* _RECORDS_:
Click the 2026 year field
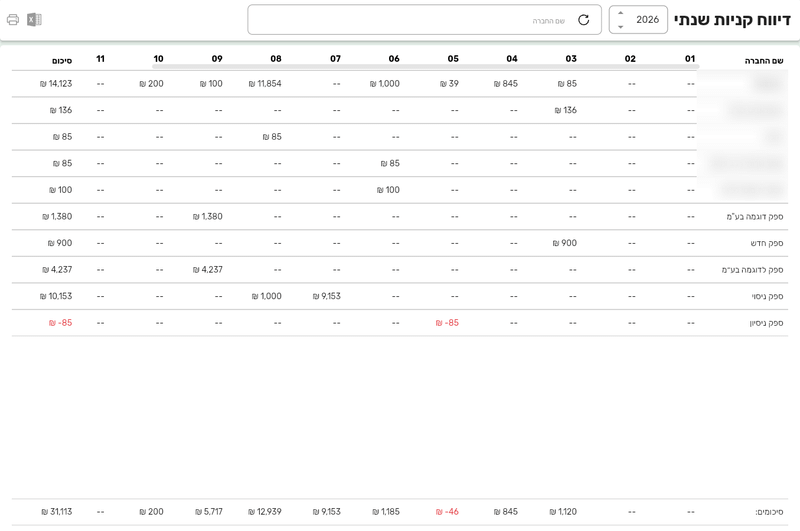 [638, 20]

* * *

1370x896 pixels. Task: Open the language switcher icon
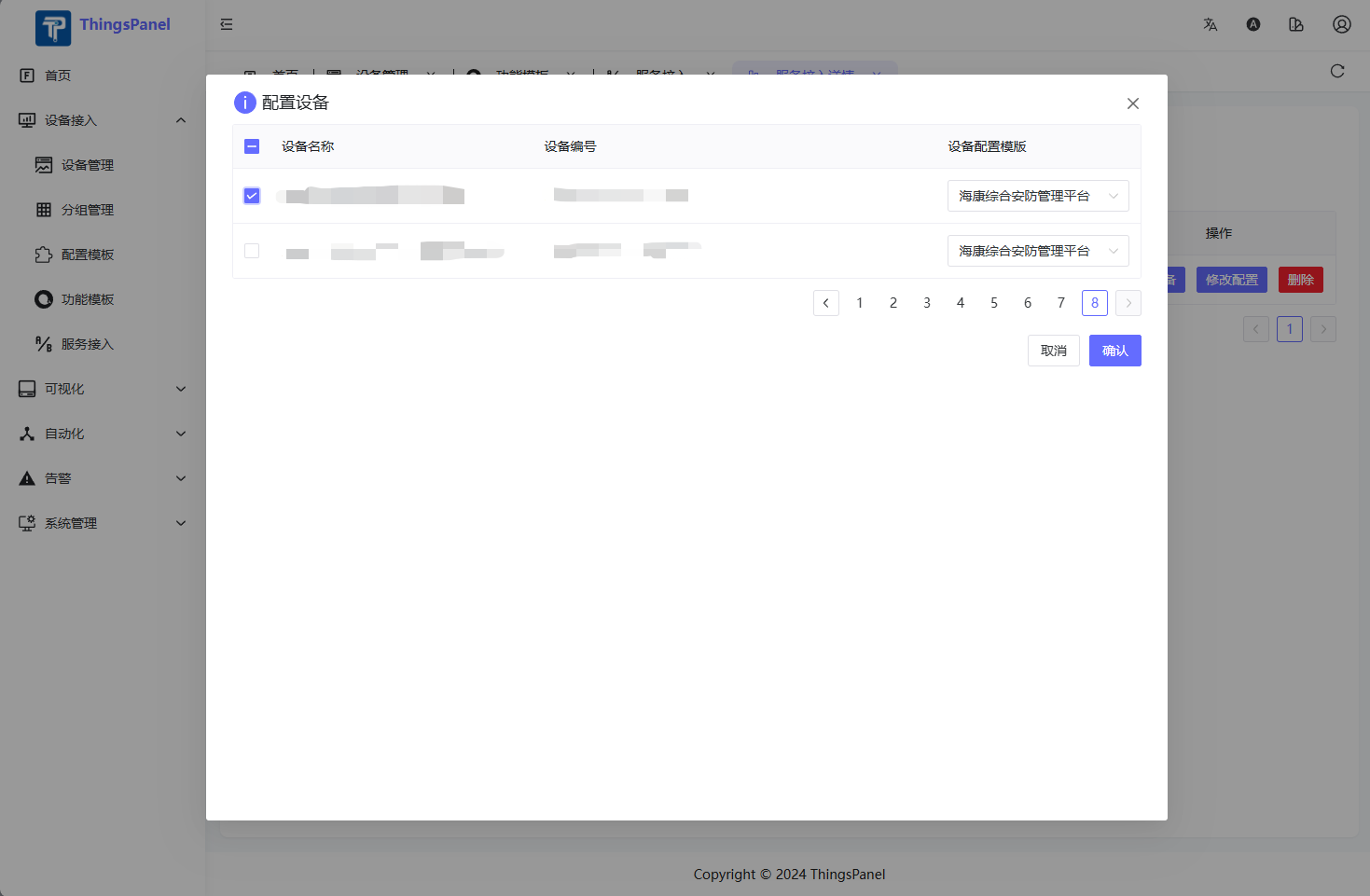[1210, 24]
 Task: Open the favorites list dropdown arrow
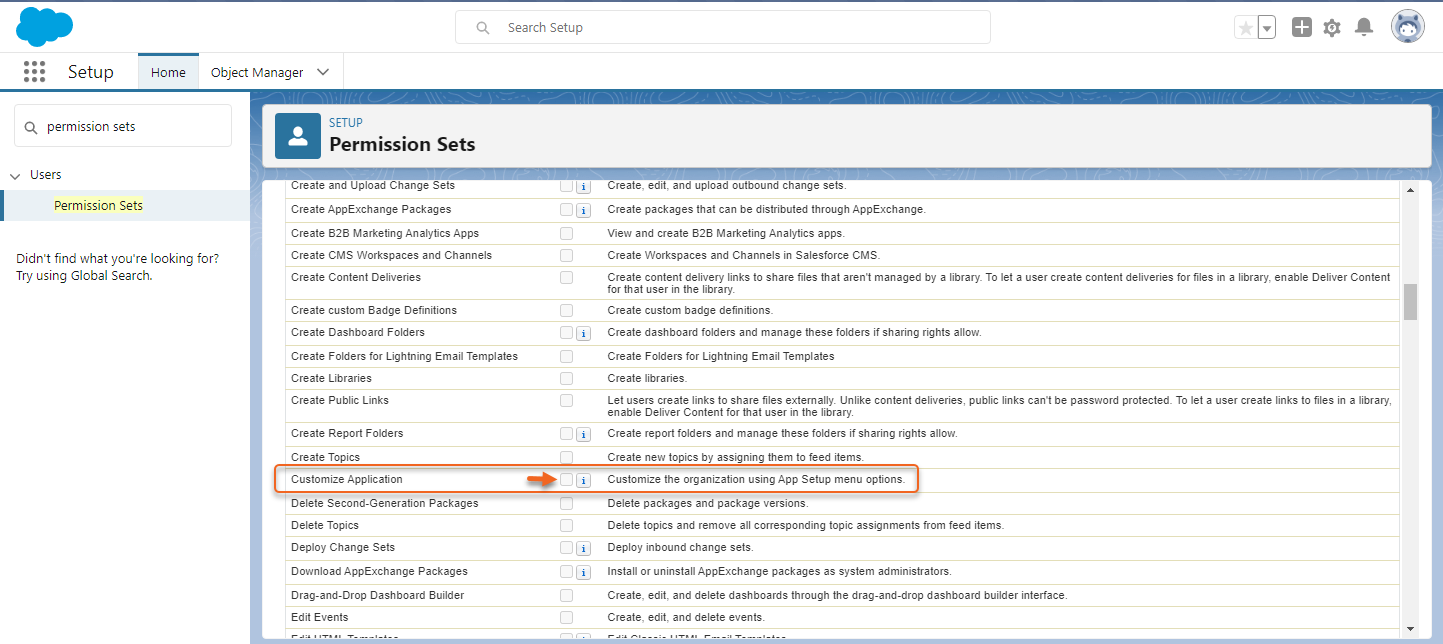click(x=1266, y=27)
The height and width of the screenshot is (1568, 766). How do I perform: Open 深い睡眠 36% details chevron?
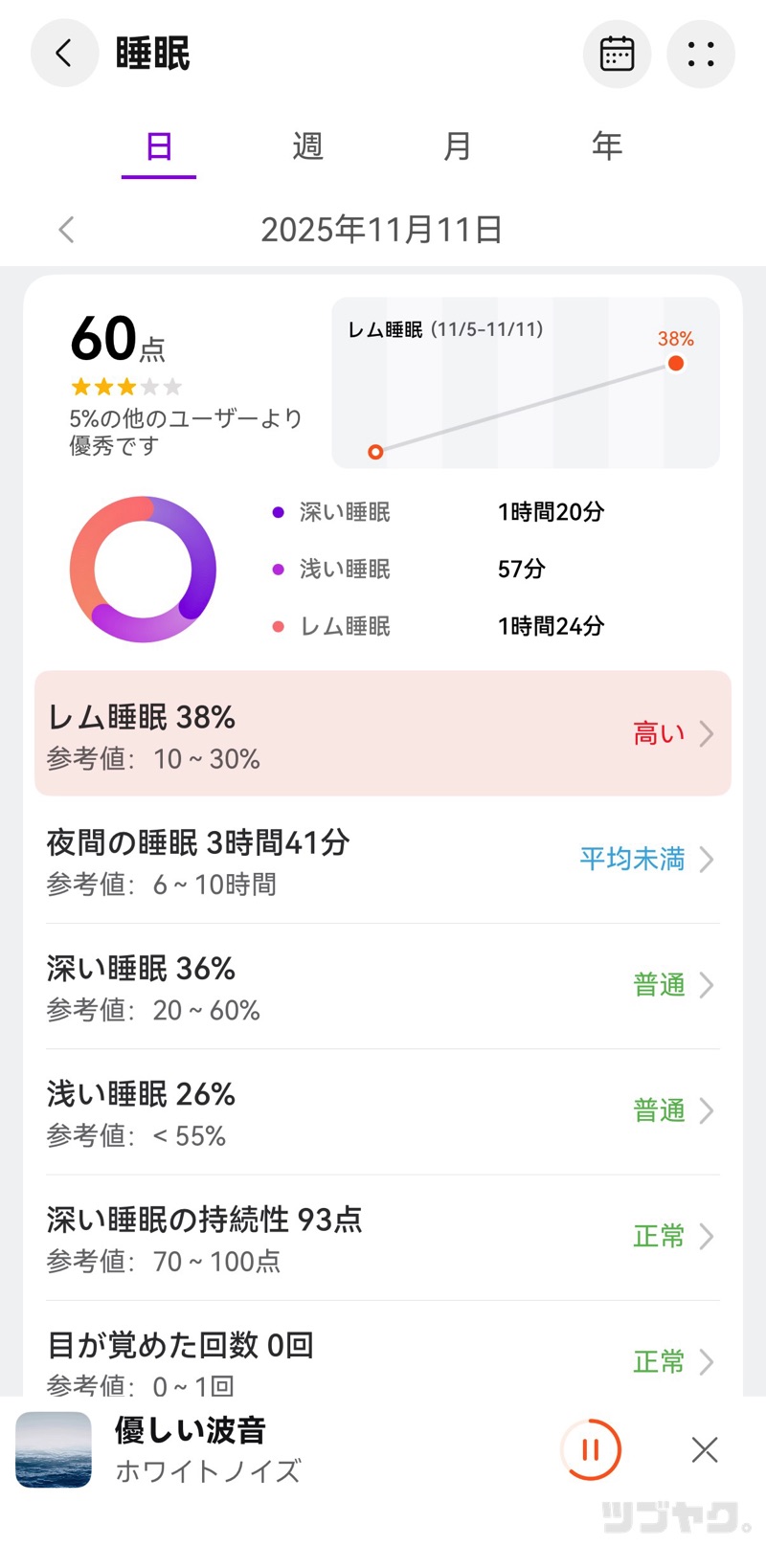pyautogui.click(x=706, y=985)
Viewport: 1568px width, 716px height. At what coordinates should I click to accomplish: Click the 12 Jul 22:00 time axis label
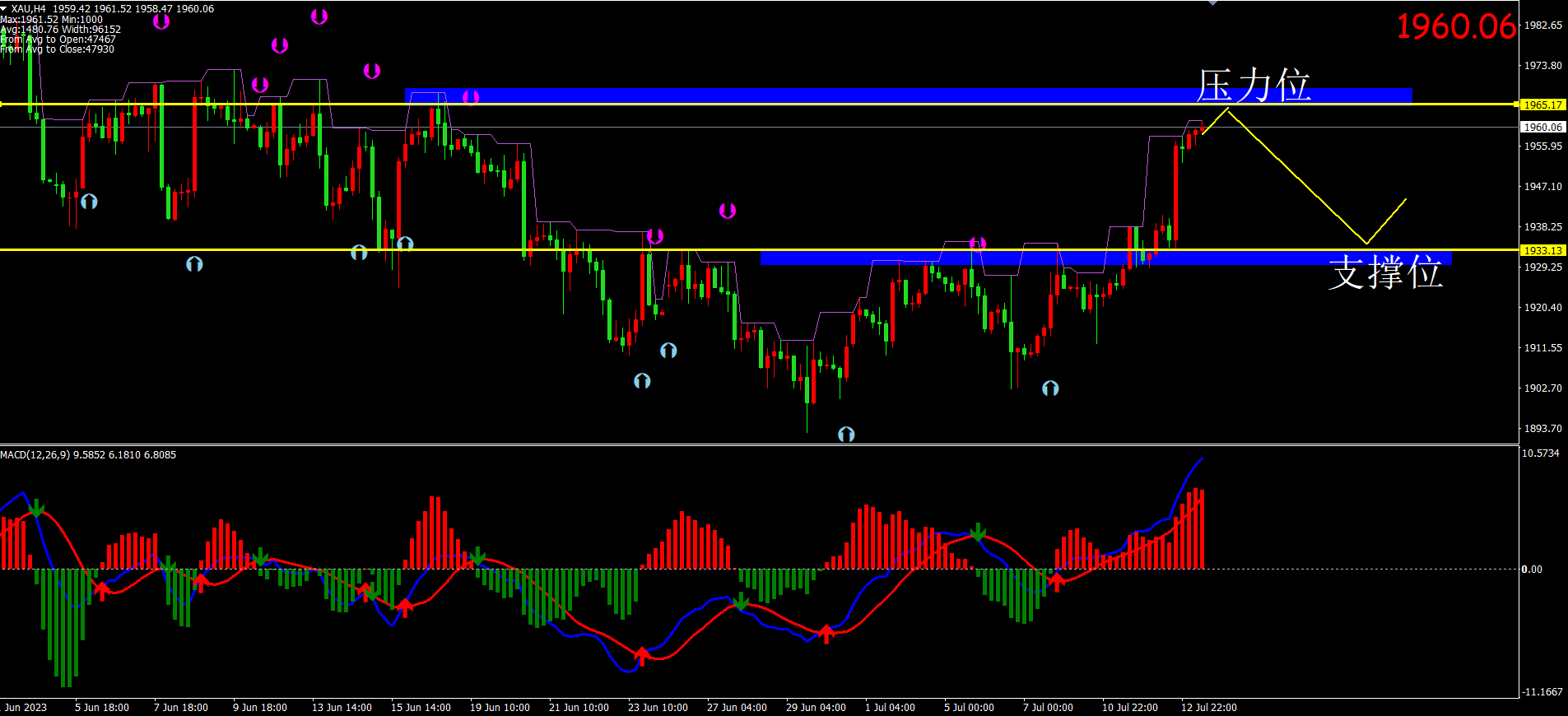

==

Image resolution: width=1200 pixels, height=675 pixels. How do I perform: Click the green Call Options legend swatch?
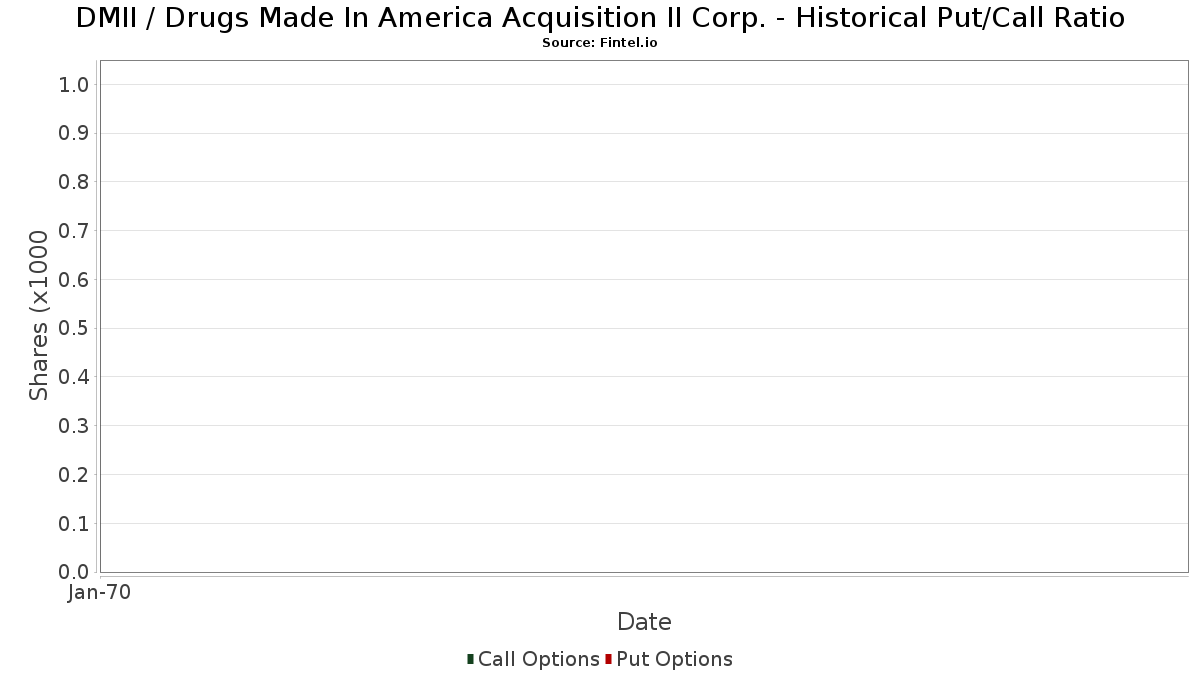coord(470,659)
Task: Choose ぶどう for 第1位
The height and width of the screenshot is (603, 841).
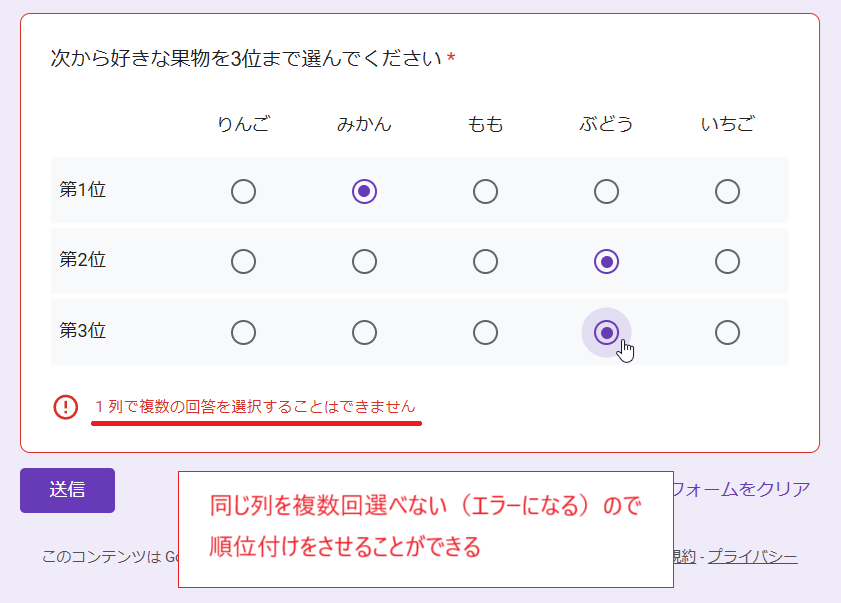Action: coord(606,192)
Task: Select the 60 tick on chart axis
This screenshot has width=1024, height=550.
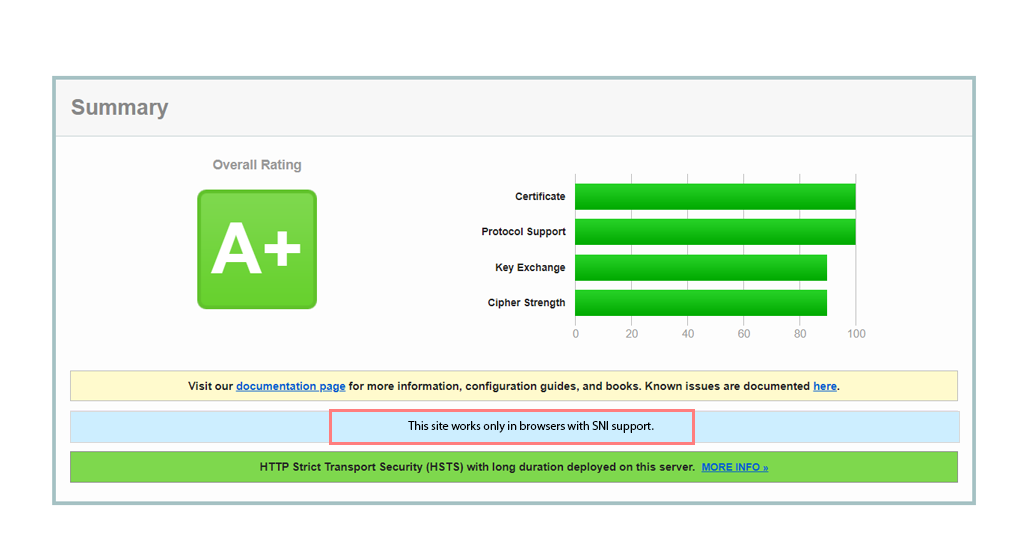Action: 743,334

* _TASK DETAILS_: Copy exactly, without pictures, the lines above from the one with "Task: Open the favorites list dropdown arrow" down to the one with "Viewport: 1568px width, 716px", inclusive.

* _WRITTEN REPLY_:
 Task: Open the favorites list dropdown arrow
click(x=1266, y=27)
The height and width of the screenshot is (1568, 766). How do I perform: Open 深い睡眠 36% details chevron?
pyautogui.click(x=706, y=985)
Viewport: 1568px width, 716px height. At what coordinates should I click to accomplish: Click the 12 Jul 22:00 time axis label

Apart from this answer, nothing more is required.